Porter County tourism continues to grow
By James D. Wolf Jr. Post-Tribune correspondent January 8, 2013 5:12PM
Updated: February 10, 2013 5:56PM
CHESTERTON — Porter County tourism is on the rise, rebounding from the economic crisis and decline that hit about 2008 and bringing in about $244.3 million directly into the local economy in 2011.
Most of the tourists came from Illinois and Indiana, but those surveyed by consultants Certec Inc. of Kentucky came from 30 states and six foreign countries.
The total economic impact to Porter County was $348.3 million, when adjusted for wages paid to those working in affected industries and supplies spent locally.
The Indiana Dunes Tourism Board of Directors heard this news Tuesday in a report from Certec and was told by Certec President Jim Carr that Porter County should continue to market the area and “grow” attractions.
“You’re already doing a great deal of what you need to do,” Carr said.
He said that Porter County’s tourism grew above the regional average, comparably to Elkhart and faster than LaGrange and St. Joseph counties.
If there’s no national economic downturn, it should continue.
According to the report, from 2007 to 2009, economic impact only increased 0.8 percent, which adjusted for inflation was a decrease of 0.9 percent. In 2011, the impact increased by 5.9 percent, adjusted for inflation.
Those who stayed overnight in the area spent the most money, an average of $100 a day, compared to $56 a day by those visiting friends or family.
Indiana Dunes Tourism Executive Director Lorelei Weimer said that if Porter County can get visitors to stay two nights, the economy would gain $20 million a year.
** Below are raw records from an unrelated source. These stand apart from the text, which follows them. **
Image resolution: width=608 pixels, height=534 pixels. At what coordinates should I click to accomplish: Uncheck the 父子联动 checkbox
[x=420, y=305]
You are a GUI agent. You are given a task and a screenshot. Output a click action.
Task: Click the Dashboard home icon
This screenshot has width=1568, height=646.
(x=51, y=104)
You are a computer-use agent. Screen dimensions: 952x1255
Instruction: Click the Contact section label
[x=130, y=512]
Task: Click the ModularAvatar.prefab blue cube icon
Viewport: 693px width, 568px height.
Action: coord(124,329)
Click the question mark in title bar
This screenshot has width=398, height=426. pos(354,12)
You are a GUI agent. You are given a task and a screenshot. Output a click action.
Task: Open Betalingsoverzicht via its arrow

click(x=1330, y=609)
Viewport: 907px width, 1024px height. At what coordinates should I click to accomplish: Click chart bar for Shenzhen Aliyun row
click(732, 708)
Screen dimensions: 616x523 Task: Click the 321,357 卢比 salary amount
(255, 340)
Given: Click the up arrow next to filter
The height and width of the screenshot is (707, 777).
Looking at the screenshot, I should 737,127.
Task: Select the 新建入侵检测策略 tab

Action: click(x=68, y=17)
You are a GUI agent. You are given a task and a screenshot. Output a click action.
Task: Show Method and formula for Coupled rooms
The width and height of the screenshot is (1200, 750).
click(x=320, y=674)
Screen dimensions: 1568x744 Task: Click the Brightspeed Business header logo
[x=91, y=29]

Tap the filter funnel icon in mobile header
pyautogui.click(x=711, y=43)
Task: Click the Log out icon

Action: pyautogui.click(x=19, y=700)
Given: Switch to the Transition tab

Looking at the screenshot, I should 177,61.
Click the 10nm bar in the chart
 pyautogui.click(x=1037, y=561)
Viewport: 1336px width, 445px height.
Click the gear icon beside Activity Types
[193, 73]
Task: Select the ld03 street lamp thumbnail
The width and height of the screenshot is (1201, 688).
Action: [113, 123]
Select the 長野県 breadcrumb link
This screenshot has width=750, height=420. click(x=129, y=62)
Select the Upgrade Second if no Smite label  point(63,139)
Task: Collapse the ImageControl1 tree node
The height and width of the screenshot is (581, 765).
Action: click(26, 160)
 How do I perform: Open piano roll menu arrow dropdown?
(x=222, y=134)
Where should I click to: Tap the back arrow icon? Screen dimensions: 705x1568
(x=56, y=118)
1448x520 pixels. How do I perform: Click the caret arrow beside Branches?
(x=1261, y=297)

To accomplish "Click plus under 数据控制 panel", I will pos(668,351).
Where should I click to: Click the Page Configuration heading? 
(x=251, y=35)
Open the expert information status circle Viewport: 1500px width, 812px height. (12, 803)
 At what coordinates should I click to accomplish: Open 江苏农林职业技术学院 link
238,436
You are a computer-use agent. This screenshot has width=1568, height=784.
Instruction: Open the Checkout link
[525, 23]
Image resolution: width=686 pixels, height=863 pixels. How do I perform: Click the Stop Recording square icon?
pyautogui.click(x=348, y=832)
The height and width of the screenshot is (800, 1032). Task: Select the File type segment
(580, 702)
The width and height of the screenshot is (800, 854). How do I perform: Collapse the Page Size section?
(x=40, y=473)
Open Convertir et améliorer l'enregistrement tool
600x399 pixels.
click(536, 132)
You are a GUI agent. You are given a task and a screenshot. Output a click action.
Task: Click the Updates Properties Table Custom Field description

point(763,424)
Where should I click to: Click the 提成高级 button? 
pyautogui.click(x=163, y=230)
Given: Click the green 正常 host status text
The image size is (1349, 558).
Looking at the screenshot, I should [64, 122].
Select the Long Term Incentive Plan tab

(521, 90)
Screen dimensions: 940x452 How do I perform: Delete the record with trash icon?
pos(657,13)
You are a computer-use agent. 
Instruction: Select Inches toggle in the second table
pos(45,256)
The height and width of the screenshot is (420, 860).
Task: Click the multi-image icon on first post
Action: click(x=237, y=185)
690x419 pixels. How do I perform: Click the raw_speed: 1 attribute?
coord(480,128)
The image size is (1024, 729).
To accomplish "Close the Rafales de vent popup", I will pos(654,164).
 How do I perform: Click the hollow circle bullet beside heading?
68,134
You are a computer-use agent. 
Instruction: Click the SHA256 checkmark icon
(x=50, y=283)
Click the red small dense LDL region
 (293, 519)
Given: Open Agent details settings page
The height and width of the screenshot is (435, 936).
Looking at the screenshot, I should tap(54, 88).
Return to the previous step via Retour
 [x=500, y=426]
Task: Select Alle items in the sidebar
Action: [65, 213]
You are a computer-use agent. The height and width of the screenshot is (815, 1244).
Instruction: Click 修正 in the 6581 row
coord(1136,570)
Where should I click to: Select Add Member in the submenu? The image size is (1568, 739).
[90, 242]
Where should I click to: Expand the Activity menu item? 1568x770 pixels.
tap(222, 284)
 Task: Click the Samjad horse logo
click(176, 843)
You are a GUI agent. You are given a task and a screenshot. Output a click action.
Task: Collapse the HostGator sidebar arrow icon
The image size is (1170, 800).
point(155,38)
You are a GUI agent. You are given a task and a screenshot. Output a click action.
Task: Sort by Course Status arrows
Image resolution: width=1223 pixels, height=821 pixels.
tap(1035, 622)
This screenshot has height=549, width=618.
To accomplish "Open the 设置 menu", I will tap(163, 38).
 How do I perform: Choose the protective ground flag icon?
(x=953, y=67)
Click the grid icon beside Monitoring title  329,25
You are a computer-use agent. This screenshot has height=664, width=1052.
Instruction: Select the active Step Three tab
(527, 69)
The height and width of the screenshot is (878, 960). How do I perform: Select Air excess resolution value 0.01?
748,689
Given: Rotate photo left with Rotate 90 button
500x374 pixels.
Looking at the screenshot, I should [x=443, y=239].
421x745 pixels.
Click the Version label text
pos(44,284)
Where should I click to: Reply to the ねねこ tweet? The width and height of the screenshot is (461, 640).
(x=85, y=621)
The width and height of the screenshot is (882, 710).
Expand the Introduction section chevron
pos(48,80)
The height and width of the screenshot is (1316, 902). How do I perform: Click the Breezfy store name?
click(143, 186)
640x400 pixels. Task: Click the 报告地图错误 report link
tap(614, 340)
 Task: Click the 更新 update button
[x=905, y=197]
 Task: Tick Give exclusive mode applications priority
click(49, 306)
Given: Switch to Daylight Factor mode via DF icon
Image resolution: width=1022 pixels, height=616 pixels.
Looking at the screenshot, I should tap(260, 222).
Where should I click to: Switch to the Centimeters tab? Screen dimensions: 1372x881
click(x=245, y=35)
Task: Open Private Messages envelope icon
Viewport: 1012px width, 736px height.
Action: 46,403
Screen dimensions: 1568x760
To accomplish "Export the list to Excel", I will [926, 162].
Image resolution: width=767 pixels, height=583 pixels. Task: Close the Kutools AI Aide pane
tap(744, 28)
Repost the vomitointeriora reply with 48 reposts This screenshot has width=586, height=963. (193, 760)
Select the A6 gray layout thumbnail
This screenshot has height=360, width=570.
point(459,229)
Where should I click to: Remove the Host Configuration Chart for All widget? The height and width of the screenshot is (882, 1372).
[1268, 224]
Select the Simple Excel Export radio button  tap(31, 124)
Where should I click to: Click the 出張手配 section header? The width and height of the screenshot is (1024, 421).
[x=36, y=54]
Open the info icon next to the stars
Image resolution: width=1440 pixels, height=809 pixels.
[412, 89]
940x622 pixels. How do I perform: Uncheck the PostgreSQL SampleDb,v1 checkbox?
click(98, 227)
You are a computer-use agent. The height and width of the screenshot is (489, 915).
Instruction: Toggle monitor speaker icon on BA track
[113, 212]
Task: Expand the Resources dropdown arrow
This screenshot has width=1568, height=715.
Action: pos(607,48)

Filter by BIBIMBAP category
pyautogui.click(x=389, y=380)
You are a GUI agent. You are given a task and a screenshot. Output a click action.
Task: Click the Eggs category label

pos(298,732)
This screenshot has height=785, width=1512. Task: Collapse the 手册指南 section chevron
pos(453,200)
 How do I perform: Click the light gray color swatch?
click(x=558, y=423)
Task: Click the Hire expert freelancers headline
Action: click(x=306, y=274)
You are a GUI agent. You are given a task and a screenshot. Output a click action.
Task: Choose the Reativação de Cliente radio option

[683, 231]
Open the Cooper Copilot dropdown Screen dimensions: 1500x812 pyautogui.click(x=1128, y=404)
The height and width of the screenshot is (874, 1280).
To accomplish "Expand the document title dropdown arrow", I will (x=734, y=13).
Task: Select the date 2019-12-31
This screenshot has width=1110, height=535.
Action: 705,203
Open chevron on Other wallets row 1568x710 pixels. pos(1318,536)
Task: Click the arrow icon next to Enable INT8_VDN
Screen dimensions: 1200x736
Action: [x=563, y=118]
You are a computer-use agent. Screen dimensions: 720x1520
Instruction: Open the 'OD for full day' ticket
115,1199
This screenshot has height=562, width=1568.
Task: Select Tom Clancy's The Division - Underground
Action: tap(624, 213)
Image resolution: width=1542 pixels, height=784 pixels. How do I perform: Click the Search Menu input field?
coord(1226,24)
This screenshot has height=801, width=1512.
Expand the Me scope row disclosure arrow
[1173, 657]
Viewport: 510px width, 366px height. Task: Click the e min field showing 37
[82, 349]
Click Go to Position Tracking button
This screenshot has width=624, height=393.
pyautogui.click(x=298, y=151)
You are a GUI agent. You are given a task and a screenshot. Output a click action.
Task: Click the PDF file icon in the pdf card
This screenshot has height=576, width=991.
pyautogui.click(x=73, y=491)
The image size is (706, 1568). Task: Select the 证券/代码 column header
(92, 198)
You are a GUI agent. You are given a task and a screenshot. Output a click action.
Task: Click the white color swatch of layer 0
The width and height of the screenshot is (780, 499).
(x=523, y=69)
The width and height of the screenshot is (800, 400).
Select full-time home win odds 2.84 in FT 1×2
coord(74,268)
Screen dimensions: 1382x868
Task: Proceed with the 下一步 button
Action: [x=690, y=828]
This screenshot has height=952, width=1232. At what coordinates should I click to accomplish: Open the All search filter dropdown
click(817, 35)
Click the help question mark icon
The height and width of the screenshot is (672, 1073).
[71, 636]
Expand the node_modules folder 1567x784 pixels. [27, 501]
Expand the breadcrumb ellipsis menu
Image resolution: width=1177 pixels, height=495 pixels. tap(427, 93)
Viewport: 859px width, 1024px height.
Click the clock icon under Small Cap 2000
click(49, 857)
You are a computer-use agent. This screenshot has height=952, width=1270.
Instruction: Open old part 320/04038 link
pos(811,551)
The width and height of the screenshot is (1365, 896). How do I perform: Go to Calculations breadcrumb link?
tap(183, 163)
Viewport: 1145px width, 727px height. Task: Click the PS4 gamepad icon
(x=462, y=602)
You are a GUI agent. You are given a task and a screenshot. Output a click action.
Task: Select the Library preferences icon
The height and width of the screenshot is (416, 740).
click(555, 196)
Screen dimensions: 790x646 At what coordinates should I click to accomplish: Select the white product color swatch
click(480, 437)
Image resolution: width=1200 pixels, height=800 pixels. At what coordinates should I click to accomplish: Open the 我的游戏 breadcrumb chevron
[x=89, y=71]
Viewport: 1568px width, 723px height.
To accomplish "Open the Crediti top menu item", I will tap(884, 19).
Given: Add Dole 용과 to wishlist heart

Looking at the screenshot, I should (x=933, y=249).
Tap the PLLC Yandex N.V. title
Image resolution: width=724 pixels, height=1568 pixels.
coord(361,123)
The typical visitor was college-educated and in a professional occupation, and about two-thirds of visitors were from a household of more than $76,000 in income, Carr said. That’s above the United States median.
Most visitors were here for leisure, such as the Indiana Dunes State Park and Indiana Dunes National Lakeshore, and reached 79 percent, as compared to 17 percent here for conventions and business and 4 percent for sporting events.
Tourism brought in $82 million in tax revenues total, of that $30 million going to the state and $16 million going to the county.
And the industry created more than 4,700 jobs and $83 million in wages.
“Tourism really is big business in Porter County,” Carr said.